-- START OF Provided material --

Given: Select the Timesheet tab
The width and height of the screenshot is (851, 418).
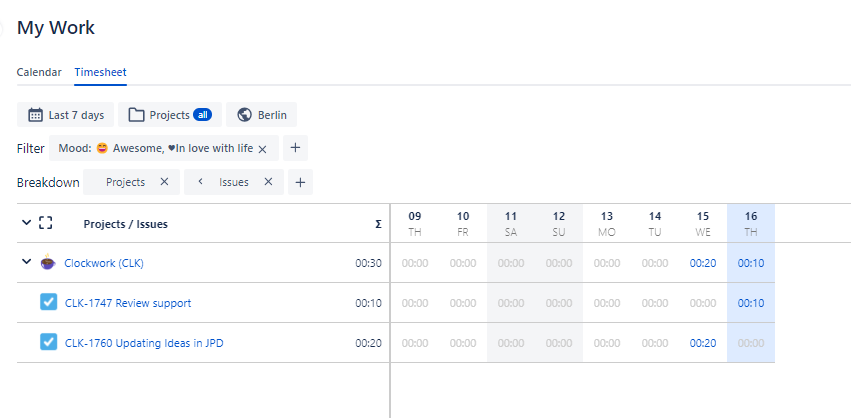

-- END OF Provided material --
-- START OF Provided material --

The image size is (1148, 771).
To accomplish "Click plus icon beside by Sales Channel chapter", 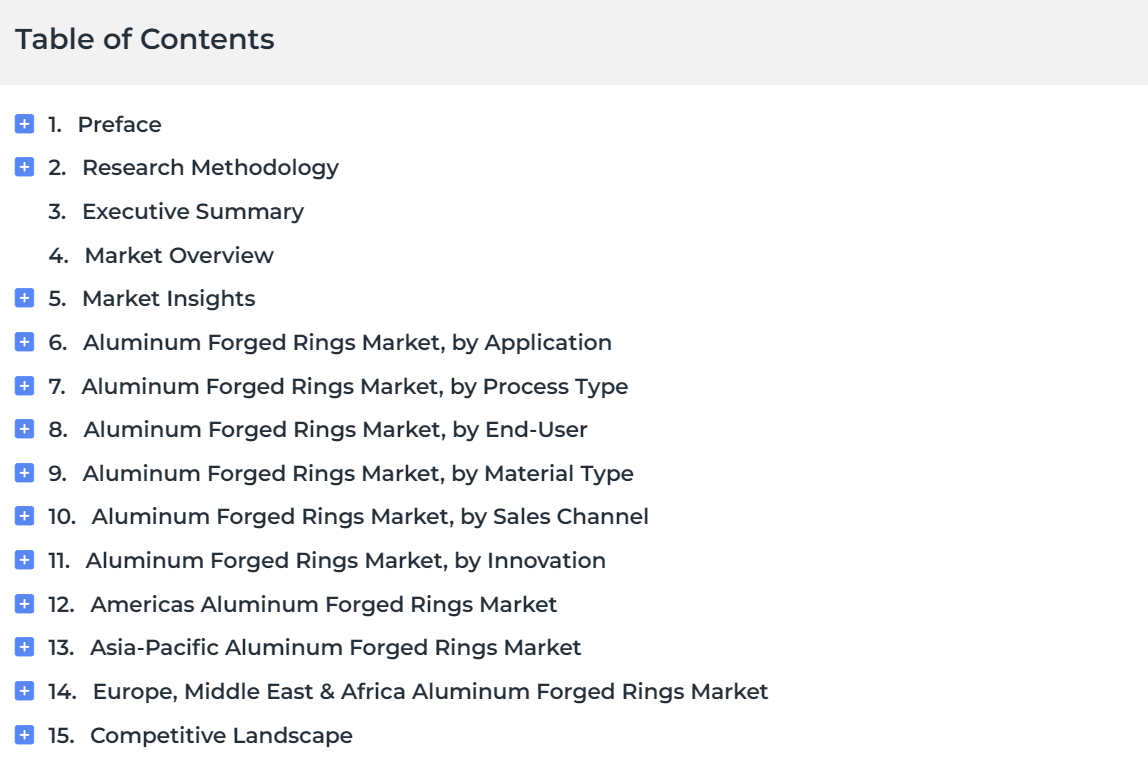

-- END OF Provided material --
-- START OF Provided material --

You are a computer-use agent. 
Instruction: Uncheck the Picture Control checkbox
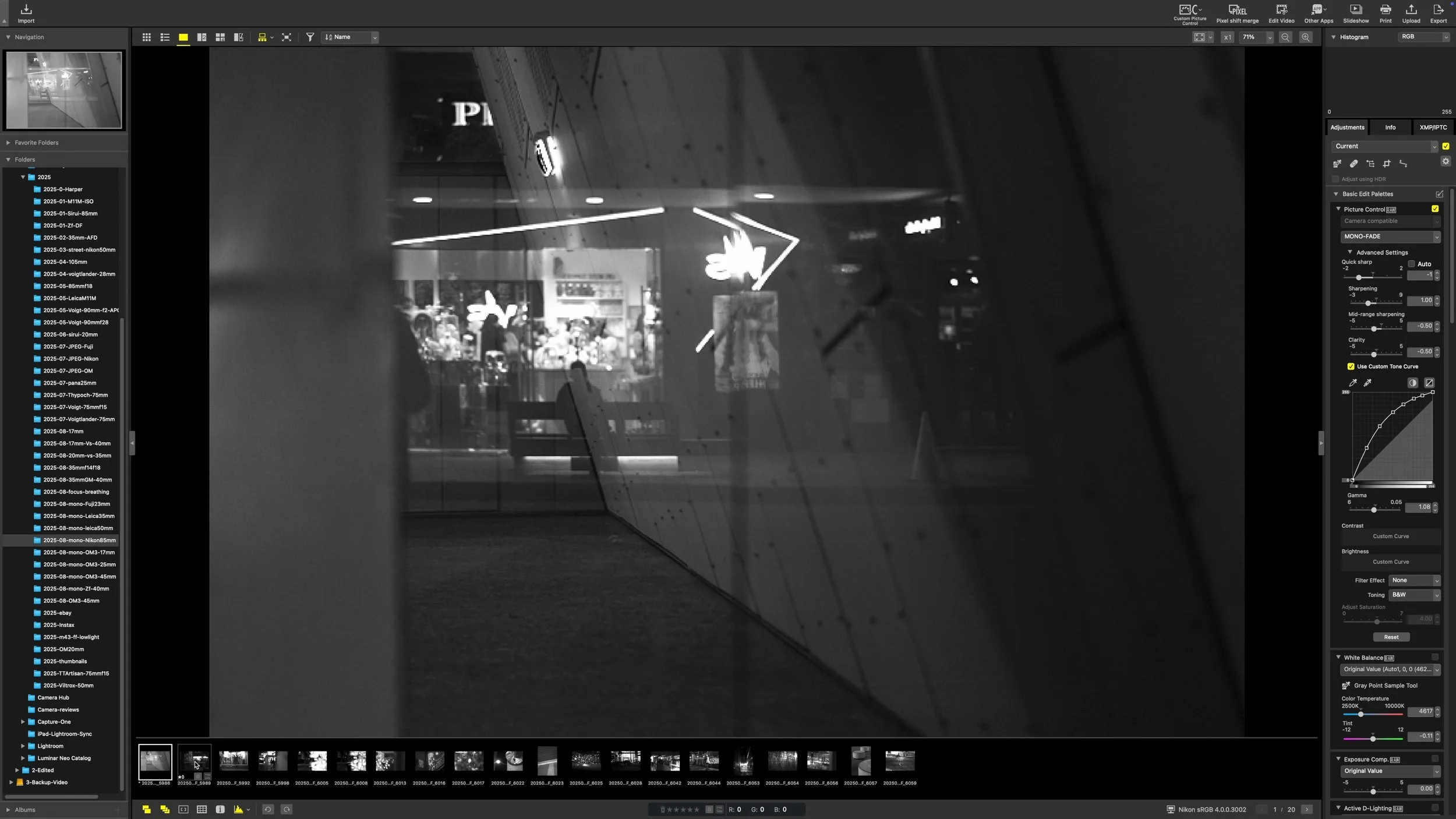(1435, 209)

-- END OF Provided material --

◆ Written task
Rewrite the material from the line containing "The image size is (1148, 771)." through the line containing "plus icon beside", both included, as a numbered list with blank lines omitted. Leave the pictures out of the answer.

◆ Solution for this task
1. The image size is (1148, 771).
2. To accomplish "Click plus icon beside by Sales Channel chapter", 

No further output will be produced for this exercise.